After all executions generated by the hyperparameter search finish, we can inspect them and print the hyperparameters and correspondig model performance metrics in a table.

Here this table is ordered by the best model according to the Mean Absolute Error computed for the test dataset.

In [None]:
hyperdrive_run.wait_for_completion(show_output = False)

children = list(hyperdrive_run.get_children())
metricslist = {}
i = 0

for single_run in children:
    results = {k: v for k, v in single_run.get_metrics().items() if isinstance(v, float)}
    parameters = single_run.get_details()["runDefinition"]["arguments"]
    try:
        results["n-estimators"] = parameters[3]
        results["max-depth"] = parameters[5]
        results["min-samples-split"] = parameters[7]
        results["learning-rate"] = parameters[9]
        metricslist[i] = results
        i += 1
    except:
        pass

rundata = pd.DataFrame(metricslist).sort_index(1).T.sort_values(by = ["test_MAE"], ascending = True)
display(rundata)

We can also access directly the best run from our hyperdrive execution and then have access to the generated log files and the outputs we create explicitly.

In [None]:
best_run = hyperdrive_run.get_best_run_by_primary_metric()
best_run.id

All files that we write to the special "outputs" folder are made available for each hyperdrive run. Here we list those generated by the best run.

In [None]:
file_names = best_run.get_file_names()
file_names

We can then retrieve the model and corresponding train and test predictions that we explicitly saved in the run script.

In [None]:
model_folder = "./model"
os.makedirs(model_folder, exist_ok = True)

for f in file_names[-5:]:
    best_run.download_file(f, model_folder)
    
model_name = file_names[-5].split("/")[1]
best_model = joblib.load(os.path.join(model_folder, model_name))

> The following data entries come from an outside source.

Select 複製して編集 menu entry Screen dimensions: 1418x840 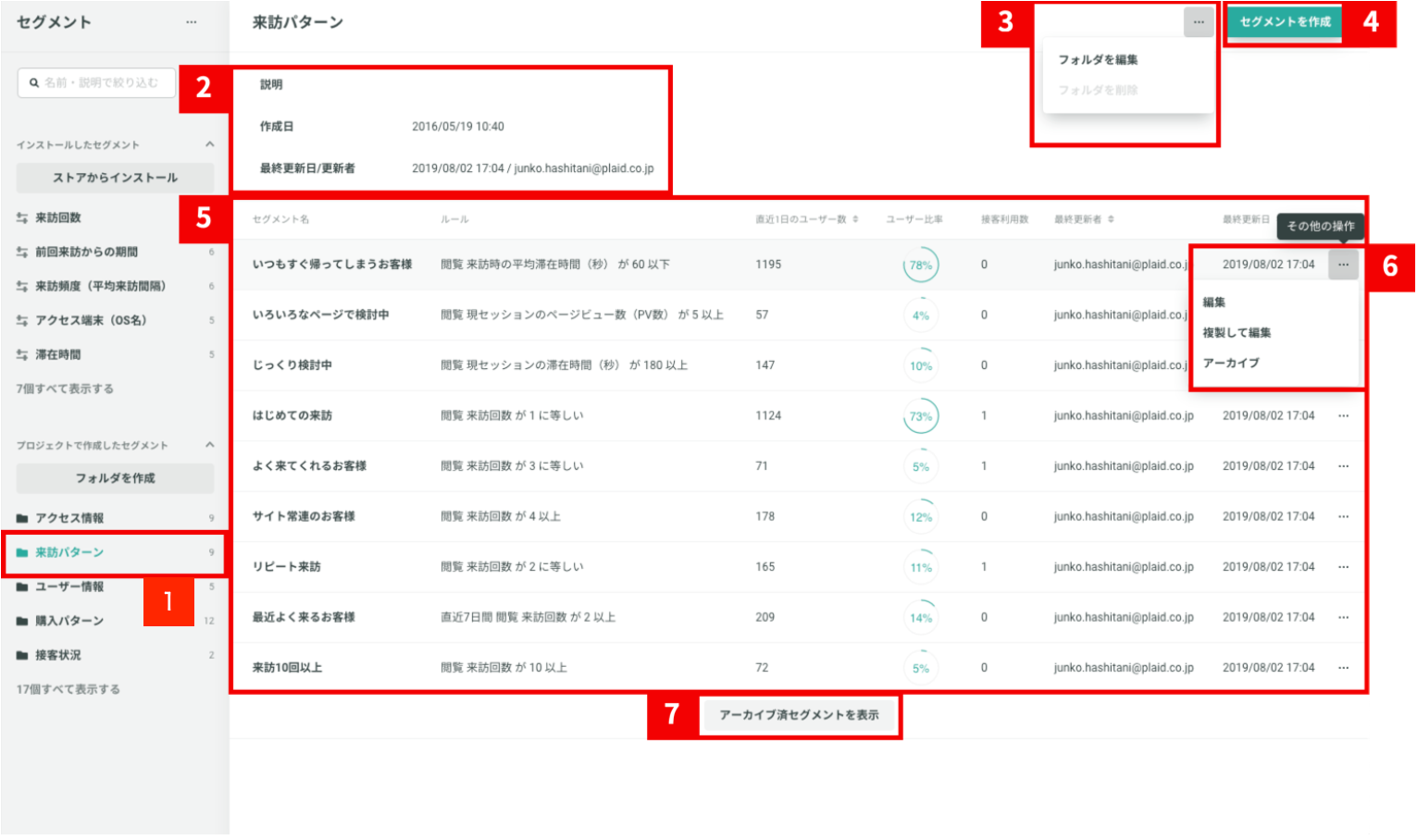(1237, 333)
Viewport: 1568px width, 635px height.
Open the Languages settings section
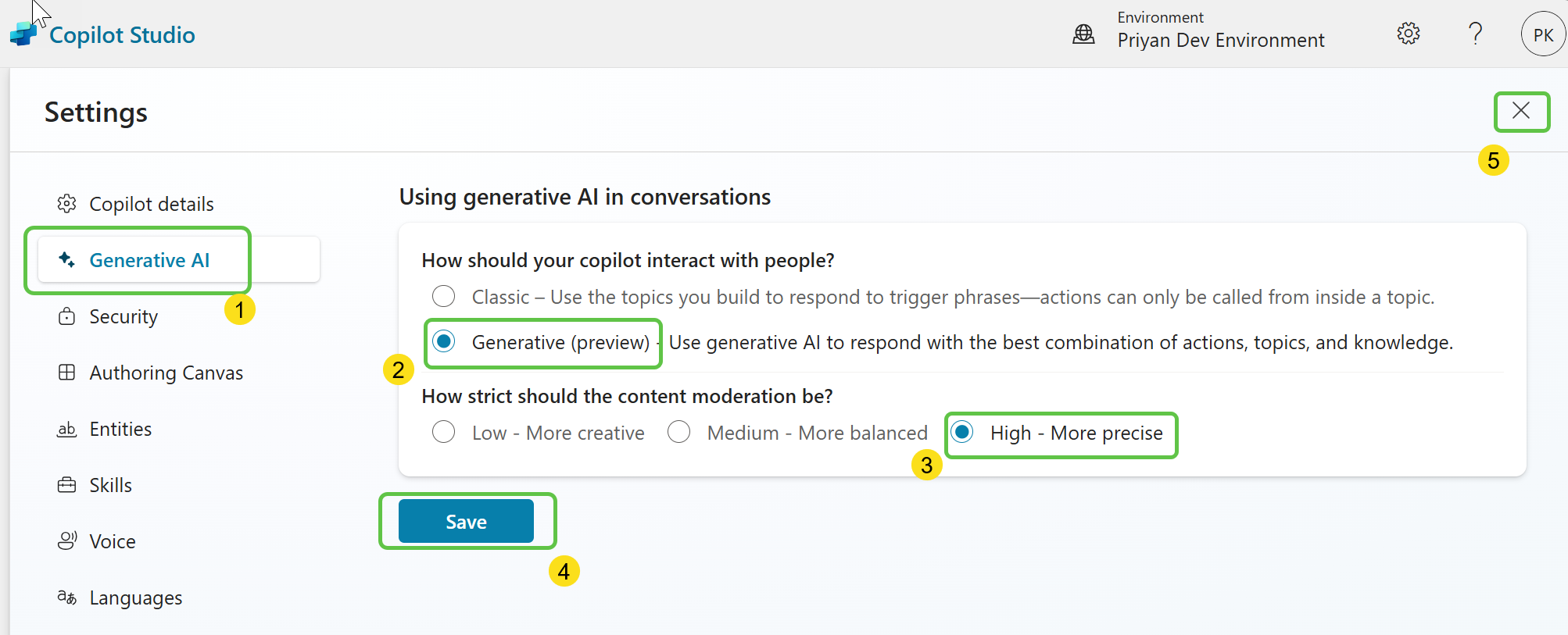point(135,598)
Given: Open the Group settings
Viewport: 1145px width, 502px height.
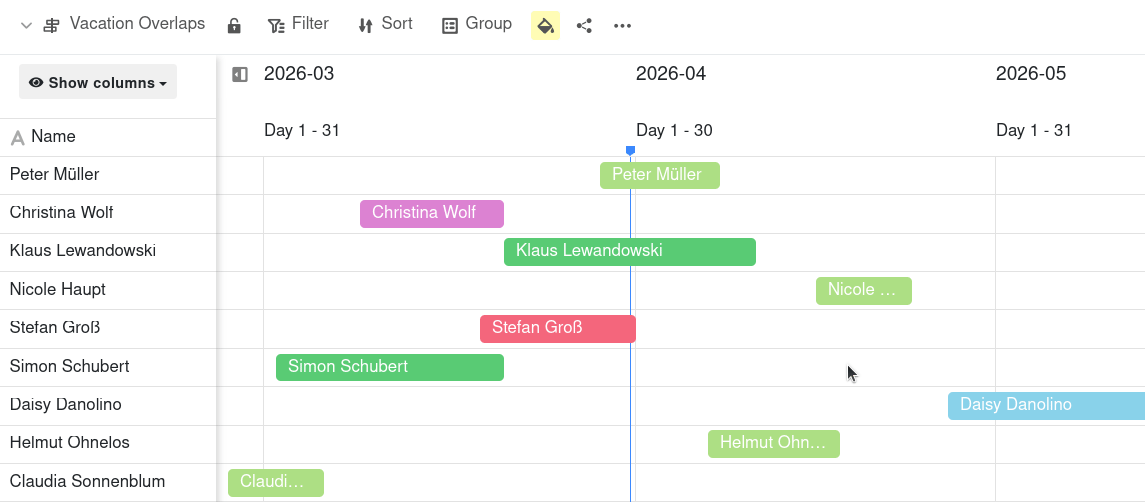Looking at the screenshot, I should coord(477,25).
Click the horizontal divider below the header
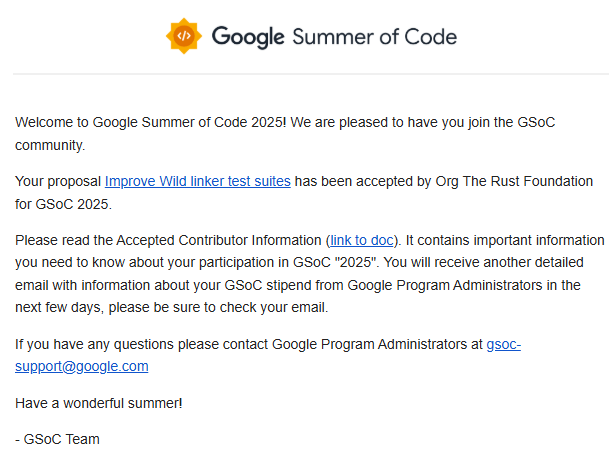 click(x=311, y=73)
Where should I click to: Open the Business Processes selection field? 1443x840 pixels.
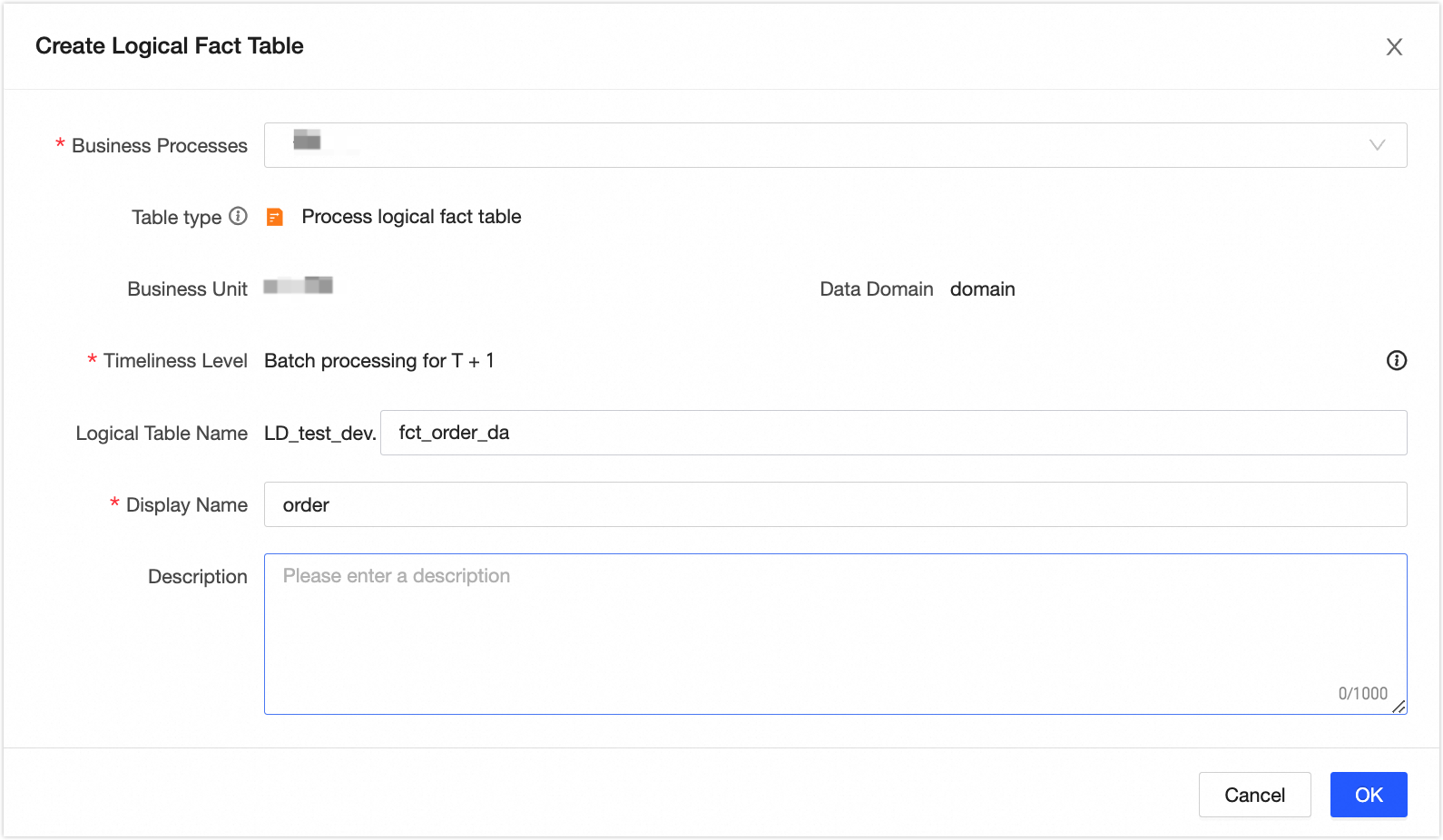point(817,145)
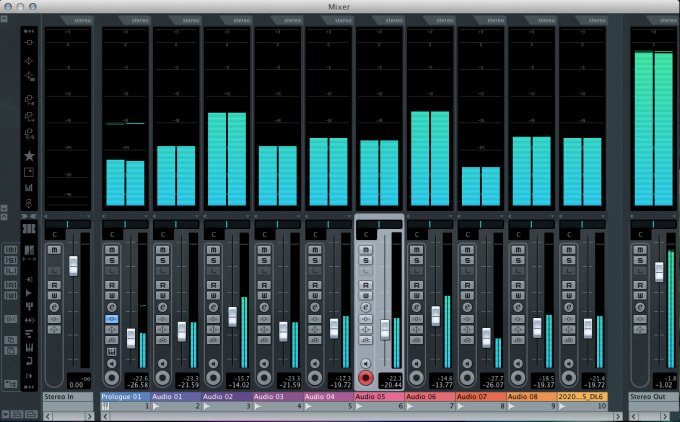Click the monitor speaker icon on Audio 05
This screenshot has width=680, height=422.
point(365,362)
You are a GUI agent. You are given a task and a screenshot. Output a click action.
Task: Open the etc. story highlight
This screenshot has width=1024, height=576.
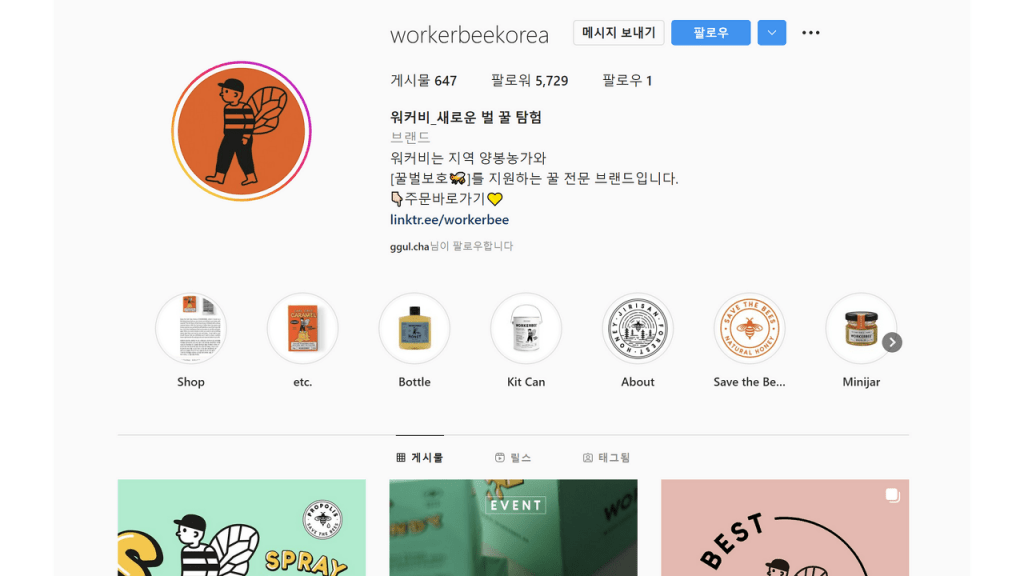click(302, 328)
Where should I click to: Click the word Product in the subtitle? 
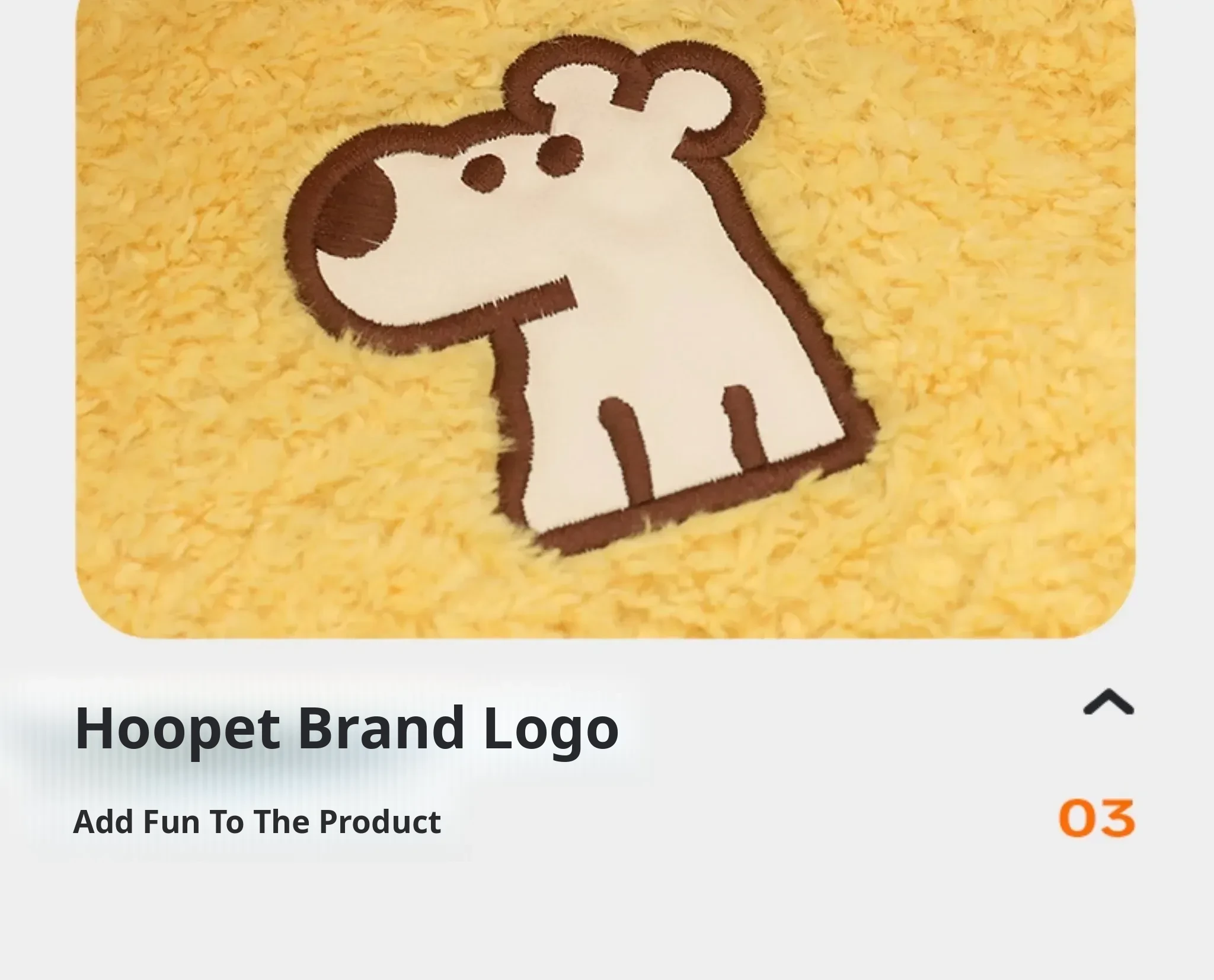(380, 822)
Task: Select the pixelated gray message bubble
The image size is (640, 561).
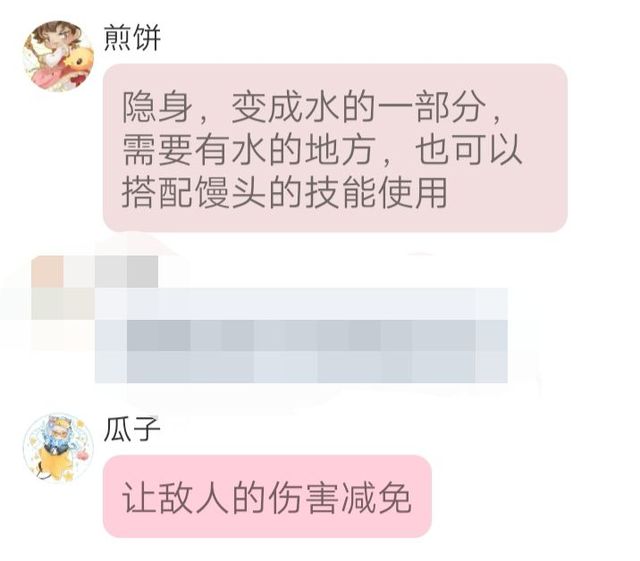Action: (301, 336)
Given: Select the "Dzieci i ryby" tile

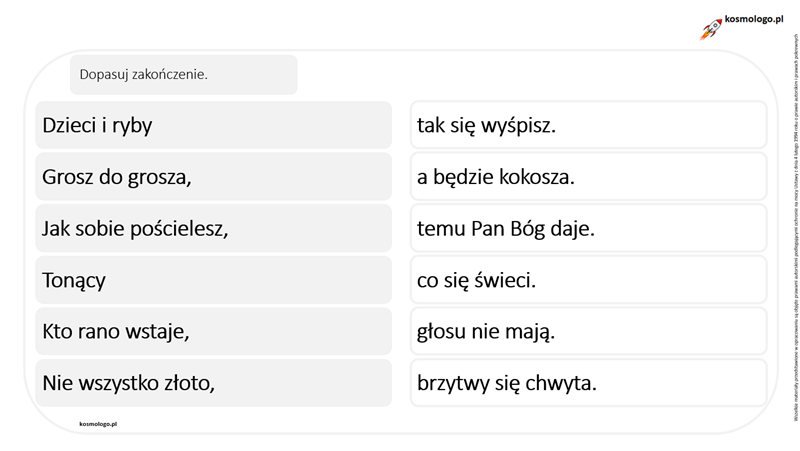Looking at the screenshot, I should [x=213, y=125].
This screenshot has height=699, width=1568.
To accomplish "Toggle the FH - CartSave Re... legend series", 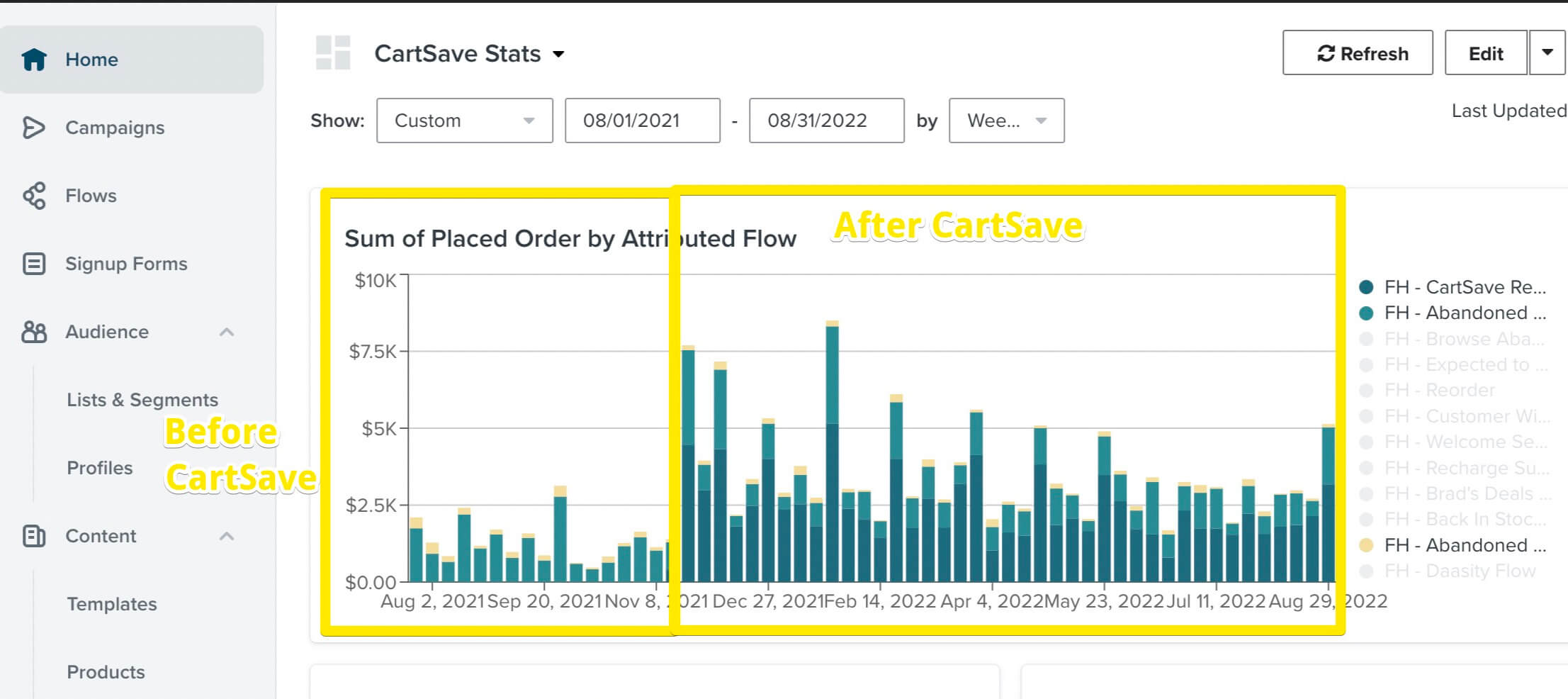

y_pred_train = joblib.load(os.path.join(model_folder, file_names[-1].split("/")[1]))
y_true_train = joblib.load(os.path.join(model_folder, file_names[-2].split("/")[1]))
y_pred_test = joblib.load(os.path.join(model_folder, file_names[-3].split("/")[1]))
y_true_test = joblib.load(os.path.join(model_folder, file_names[-4].split("/")[1]))

In [None]:
best_model

Here we compute model performance metrics for train and test datasets.

In [None]:
def MAPE(y_actual, y_predict):
    sum_actuals = sum_errors = 0
    
    for actual_val, predict_val in zip(y_actual, y_predict):
        abs_error = actual_val - predict_val
        if abs_error < 0:
            abs_error = abs_error * -1

        sum_errors = sum_errors + abs_error
        sum_actuals = sum_actuals + actual_val

    return sum_errors / sum_actuals

print("MAPE (Train): %f" % MAPE(y_true_train, y_pred_train))
print("MAPE (Test): %f" % MAPE(y_true_test, y_pred_test))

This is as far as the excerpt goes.